Sufyân bin Uyeyne’den: Mü’min güzel amel ve iyiliklerinden hem dünyâda, hem de âhirette sevaba nail olur. Fakat fâcirin hayrı hemen dünyâda verilir, ama âhirette ona nasîb yoktur. Hakikî ihsan ehli ve mü’minin kemâli odur ki:
Allah’dan gayri şeylerin hepsinden yüz çevirip teveccüh-i tam ile Allah Teâlâ Azze ve Celle Hazretlerine yönelerek kalbinde ve lisânında Hakk’dan gayri bir şey bulunmaz.
Fâni dünyâ hep altın olsa, âhiret te topraktan çanak çömlek olsa, âhiret dünyâdan daha hayırlı olur. Şu dünya fâni toprak, âhiret te baki altın olunca dünyanın hâli değeri ne halde kalır?

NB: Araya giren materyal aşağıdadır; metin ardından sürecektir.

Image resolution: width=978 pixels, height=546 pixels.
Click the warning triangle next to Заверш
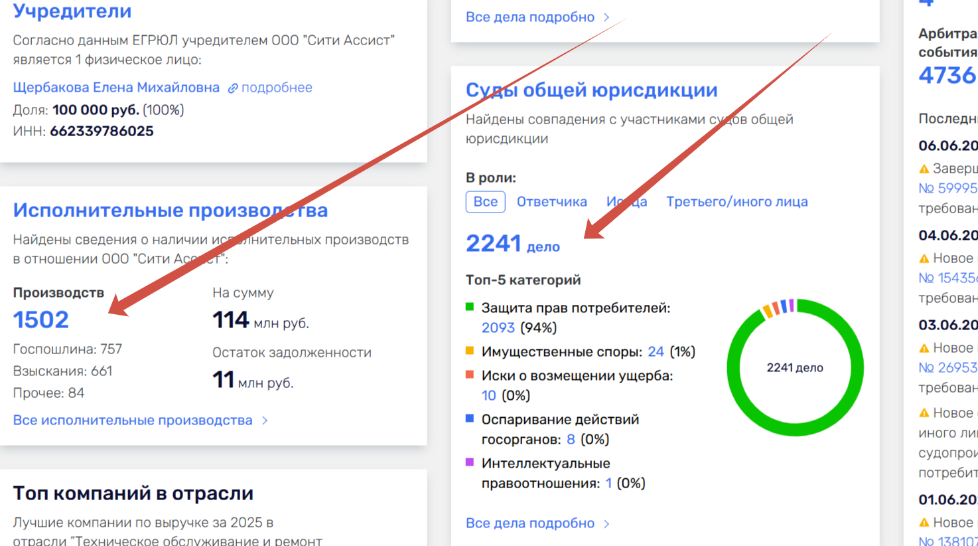(924, 169)
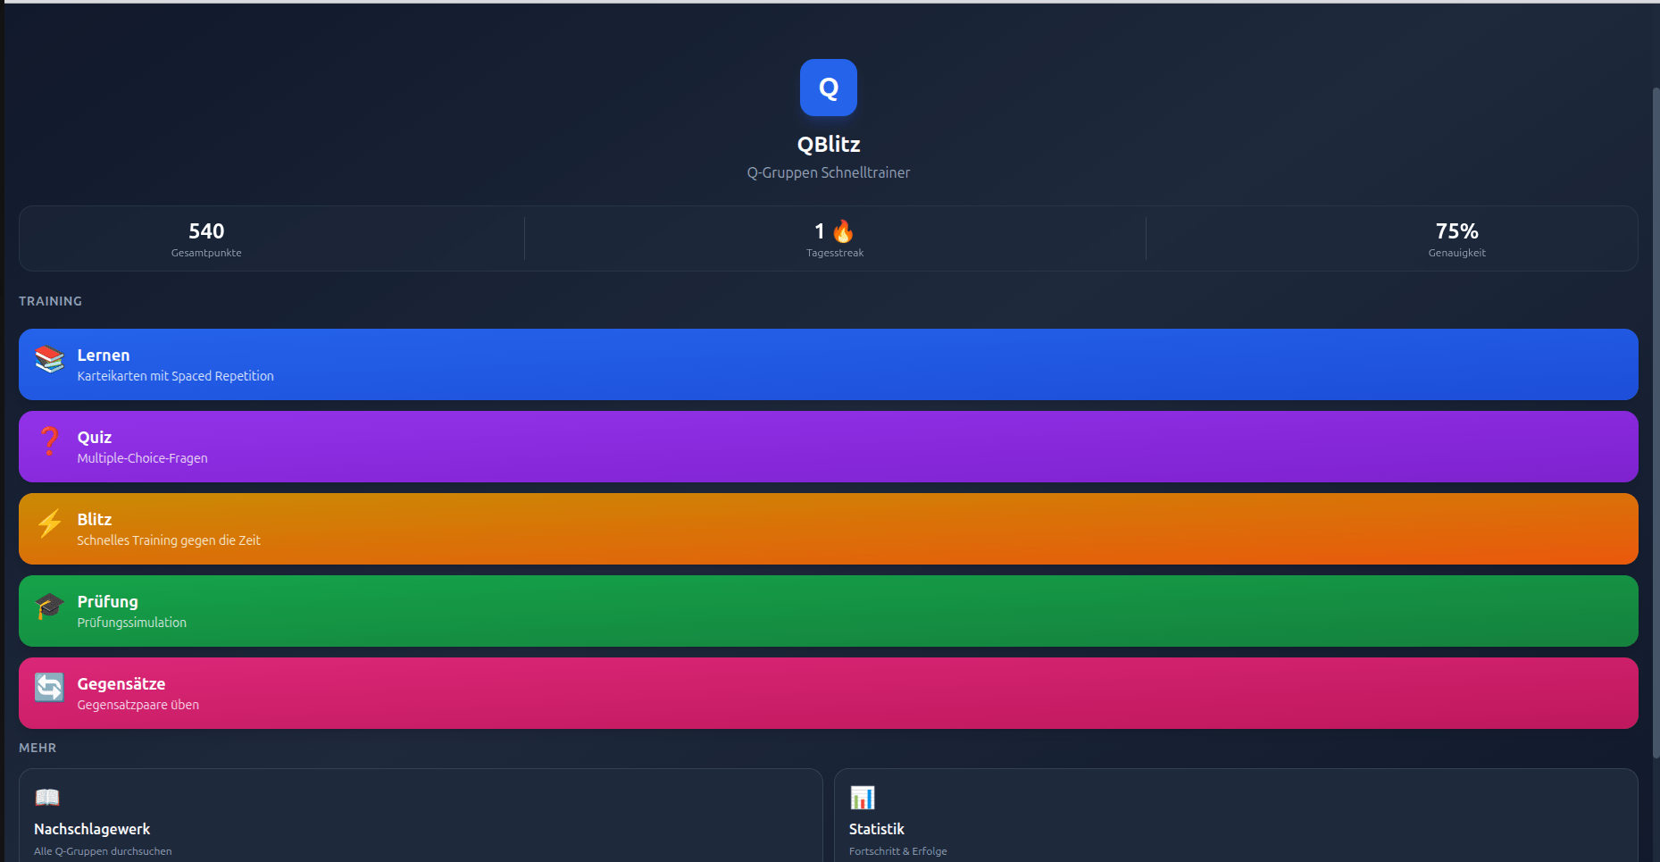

Allah Teâlâ kulunun ağlamasını, inlemesini, Cenâb-ı izzetine yalvarmasını arzu ettiği vakit onu sevdiklerinden ayırmakla yahud açlıkla ve benzeri şeylerle mübtelâ kılar. Bunlar kalb ehline malumdur. Bunlarda acaib terakkiler, garib tecelliler vardır. Ehl-i kemâlin hallerinde bunlar açıkça görülür.